ザ・タイガースとしてデビュー直後の岸部(写真提供=(株)アン・ヌフ)
ザ・タイガースとしてデビュー直後の岸部(写真提供=(株)アン・ヌフ)

 ここで、ちょっとした新情報をひとつ。

「住んでいたのは1年ほどね。二人で3畳一間みたいなところを3部屋借りたんですよ」と岸部。

 3部屋? ずっと「5人で2部屋」と伝わっていますけれど?

「3部屋。僕は瞳と相部屋で、沢田は森本と。で、加橋かつみは一人。それでもかつみは時々、母親のいる実家に帰っちゃったりする。やっぱり共同で二人部屋とか、かつみにはしんどかったのかもわからない」

 東京行きが決まると、京都の四条花見小路にある旅館で、メンバーの親も同席して渡辺プロとの契約書にサインした。親側のまとめ役は職業軍人だった岸部の父親が買って出た。66年11月。5人の若者の姿は、開業間もない新幹線の車内にあった。

 彼らの人生は東京で一変する。作曲家すぎやまこういちの一声でザ・タイガースと改名し、翌年1月に日劇ウエスタンカーニバルに初登場すると、新宿「ACB」、池袋「ドラム」、上野「テネシー」など都内のジャズ喫茶は連日満員に。2月に出したデビュー曲「僕のマリー」の売れ行きは最初こそ凪だったが、セカンドシングル「シーサイド・バウンド」で人気は爆発する。68年1月のウエスタンカーニバル出演時には、ブルー・コメッツ、ザ・スパイダースら並み居る人気バンドの中でも一頭地を抜く存在となっていた。

「ようやくどうにか一番になったという感じでしたね」。後に沢田は自叙伝『我が名は、ジュリー』で語っている。

 上京してわずか1年。飛行機での移動では空港に専用の出入り口が用意され、車で走れば警察車両が先導し、発車時刻に遅刻しそうな時はマネジャーが新幹線さえ止めさせた。

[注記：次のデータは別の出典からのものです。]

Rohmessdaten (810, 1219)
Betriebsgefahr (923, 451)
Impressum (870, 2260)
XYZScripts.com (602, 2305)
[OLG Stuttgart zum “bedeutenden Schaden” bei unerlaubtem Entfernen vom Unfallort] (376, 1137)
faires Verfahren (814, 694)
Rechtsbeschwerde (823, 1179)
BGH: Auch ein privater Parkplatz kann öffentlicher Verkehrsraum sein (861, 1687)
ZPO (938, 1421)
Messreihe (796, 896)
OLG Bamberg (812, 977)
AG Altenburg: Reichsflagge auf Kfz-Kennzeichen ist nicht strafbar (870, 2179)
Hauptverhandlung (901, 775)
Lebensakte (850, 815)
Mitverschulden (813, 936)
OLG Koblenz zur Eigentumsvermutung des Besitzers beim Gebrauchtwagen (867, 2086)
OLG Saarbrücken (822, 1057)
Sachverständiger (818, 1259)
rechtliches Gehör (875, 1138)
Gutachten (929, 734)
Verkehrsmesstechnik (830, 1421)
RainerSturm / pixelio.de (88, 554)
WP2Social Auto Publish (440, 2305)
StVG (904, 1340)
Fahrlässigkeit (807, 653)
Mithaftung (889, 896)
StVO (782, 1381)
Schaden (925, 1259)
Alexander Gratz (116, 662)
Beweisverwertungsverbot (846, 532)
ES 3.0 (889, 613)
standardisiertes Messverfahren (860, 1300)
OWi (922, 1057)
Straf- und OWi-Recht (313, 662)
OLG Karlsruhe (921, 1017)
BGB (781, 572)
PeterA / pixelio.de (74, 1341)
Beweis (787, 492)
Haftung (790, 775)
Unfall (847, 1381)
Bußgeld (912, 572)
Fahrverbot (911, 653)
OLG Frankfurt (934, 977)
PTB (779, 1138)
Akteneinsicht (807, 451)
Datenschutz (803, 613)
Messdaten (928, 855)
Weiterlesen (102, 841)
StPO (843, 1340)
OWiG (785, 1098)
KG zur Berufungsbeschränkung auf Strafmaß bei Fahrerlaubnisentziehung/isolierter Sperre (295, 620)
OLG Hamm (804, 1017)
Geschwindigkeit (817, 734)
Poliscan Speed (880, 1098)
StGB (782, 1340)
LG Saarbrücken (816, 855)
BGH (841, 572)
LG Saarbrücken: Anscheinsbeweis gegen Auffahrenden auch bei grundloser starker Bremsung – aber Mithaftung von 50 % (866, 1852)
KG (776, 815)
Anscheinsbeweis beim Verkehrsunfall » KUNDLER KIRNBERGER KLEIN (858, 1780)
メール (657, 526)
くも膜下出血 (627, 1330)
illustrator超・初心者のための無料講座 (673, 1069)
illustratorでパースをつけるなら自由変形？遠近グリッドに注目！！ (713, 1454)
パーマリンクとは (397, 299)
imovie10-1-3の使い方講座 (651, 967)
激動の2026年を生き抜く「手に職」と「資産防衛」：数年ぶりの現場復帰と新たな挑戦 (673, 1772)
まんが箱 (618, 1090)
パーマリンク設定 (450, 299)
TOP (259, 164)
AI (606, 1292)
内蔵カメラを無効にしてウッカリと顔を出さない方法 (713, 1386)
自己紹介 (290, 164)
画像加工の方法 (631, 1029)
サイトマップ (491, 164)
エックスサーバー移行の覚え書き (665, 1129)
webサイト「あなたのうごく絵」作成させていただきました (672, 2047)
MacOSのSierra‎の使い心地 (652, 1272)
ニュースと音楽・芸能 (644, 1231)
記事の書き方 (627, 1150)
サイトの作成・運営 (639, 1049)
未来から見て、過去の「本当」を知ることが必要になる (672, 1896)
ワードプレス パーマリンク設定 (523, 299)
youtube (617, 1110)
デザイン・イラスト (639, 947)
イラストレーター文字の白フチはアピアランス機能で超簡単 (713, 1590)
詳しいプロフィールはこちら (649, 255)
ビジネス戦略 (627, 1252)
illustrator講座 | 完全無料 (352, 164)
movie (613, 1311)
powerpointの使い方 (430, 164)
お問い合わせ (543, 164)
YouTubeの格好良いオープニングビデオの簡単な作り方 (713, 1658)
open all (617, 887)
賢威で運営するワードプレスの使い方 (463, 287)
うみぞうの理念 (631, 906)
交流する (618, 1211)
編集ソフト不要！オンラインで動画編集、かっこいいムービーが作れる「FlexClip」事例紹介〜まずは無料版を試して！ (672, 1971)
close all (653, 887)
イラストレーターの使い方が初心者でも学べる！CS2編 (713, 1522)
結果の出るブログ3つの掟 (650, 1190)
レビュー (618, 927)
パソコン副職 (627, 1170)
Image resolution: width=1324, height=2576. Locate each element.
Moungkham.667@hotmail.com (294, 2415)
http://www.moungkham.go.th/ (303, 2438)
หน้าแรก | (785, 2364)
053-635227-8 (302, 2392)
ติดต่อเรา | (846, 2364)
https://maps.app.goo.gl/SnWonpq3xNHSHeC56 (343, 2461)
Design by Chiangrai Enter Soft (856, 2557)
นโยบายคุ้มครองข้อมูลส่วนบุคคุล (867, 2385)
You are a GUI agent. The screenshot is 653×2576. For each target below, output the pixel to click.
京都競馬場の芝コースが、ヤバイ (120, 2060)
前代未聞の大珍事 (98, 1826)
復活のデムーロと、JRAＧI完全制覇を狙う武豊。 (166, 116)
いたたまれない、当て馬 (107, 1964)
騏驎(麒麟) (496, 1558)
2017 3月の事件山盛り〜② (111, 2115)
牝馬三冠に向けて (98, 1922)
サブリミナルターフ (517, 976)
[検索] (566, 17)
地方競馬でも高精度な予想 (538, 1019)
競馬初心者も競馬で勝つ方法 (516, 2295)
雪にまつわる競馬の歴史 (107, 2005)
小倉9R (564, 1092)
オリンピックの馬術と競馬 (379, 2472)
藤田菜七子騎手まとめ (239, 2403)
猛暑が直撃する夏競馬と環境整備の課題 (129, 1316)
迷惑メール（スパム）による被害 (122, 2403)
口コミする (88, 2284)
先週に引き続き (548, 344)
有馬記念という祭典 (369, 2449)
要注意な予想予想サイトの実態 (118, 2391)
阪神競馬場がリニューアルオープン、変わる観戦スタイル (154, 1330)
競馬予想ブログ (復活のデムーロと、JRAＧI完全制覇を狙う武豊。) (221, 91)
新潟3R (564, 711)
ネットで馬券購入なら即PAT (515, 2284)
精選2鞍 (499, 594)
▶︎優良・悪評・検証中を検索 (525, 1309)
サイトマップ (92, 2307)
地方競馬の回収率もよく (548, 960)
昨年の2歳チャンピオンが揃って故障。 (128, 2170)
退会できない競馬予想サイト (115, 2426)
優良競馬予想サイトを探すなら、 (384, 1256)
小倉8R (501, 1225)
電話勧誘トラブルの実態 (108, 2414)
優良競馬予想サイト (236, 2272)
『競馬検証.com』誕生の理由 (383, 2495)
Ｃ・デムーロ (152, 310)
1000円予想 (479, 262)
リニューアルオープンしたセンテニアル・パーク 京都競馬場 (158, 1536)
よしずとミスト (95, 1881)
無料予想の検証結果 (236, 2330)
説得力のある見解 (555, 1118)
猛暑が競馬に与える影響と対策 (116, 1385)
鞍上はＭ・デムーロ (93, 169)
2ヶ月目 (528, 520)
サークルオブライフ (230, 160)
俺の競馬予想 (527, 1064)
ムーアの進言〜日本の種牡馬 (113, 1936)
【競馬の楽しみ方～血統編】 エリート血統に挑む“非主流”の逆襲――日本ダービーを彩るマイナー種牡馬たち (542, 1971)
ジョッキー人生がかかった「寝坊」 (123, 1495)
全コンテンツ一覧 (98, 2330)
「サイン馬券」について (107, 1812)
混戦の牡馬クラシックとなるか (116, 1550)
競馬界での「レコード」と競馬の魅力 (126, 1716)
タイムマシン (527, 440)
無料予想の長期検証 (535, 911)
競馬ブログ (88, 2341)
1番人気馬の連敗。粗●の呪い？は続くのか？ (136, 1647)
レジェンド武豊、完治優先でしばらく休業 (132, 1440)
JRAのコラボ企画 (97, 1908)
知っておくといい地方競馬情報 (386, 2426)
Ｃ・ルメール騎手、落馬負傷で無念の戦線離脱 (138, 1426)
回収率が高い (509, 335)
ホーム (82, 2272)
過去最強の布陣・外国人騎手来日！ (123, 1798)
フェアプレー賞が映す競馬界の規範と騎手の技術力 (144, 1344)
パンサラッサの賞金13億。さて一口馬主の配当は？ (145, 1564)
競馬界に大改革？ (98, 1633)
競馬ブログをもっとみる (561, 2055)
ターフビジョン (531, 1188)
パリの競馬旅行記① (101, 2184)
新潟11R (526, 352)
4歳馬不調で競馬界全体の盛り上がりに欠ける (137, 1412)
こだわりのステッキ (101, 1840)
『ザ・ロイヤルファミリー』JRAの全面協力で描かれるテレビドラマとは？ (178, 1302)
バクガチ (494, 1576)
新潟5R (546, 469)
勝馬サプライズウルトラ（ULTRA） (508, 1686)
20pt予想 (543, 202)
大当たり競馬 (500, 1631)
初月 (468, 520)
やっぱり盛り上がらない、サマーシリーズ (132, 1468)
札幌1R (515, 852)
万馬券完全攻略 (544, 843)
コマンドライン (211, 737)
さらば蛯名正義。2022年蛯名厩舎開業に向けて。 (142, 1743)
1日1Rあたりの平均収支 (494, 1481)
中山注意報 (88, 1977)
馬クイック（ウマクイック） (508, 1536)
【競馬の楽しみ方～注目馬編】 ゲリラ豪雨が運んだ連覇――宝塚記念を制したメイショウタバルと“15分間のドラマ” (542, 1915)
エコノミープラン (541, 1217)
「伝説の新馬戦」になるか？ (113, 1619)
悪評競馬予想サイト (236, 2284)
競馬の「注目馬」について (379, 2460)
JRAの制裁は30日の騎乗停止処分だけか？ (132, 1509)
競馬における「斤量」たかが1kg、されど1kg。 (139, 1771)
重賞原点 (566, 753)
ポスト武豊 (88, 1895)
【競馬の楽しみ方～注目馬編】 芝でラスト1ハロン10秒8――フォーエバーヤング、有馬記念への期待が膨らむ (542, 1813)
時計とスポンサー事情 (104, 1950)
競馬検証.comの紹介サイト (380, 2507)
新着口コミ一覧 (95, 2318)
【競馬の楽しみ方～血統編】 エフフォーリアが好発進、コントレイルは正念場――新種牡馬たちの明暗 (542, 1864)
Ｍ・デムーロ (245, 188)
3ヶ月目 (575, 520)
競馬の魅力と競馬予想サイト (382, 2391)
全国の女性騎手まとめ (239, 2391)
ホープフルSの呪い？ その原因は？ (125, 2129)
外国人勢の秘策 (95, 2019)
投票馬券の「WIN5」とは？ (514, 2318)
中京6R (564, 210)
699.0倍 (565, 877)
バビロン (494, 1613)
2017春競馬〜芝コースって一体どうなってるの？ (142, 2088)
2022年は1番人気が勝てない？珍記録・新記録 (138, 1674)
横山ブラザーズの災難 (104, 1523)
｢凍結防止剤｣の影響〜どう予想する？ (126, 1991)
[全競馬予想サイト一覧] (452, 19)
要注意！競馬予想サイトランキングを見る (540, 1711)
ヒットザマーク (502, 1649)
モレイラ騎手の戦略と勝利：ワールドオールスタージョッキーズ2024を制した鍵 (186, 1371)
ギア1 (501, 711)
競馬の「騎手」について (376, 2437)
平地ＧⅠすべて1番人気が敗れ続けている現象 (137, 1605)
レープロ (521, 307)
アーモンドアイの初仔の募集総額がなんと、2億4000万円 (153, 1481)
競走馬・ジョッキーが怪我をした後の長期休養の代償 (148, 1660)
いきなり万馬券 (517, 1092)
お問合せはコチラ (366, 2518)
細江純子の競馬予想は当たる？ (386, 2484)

「いきなり、19やハタチで何もかも特別扱いになった。ちょっとやっぱり、生意気になってたでしょうね」

■GSブームと70年安保闘争

 岸部は嵐のような日々を述懐する。住む場所も合宿生活を送った千歳烏山の一軒家から四谷左門町、目黒の池尻大橋と、自宅に押し掛けるファンから逃れるように引っ越しが続いた。ベルベットのジャケットにフリルのブラウス、バレエダンサーのような白いタイツ風の衣装も着た。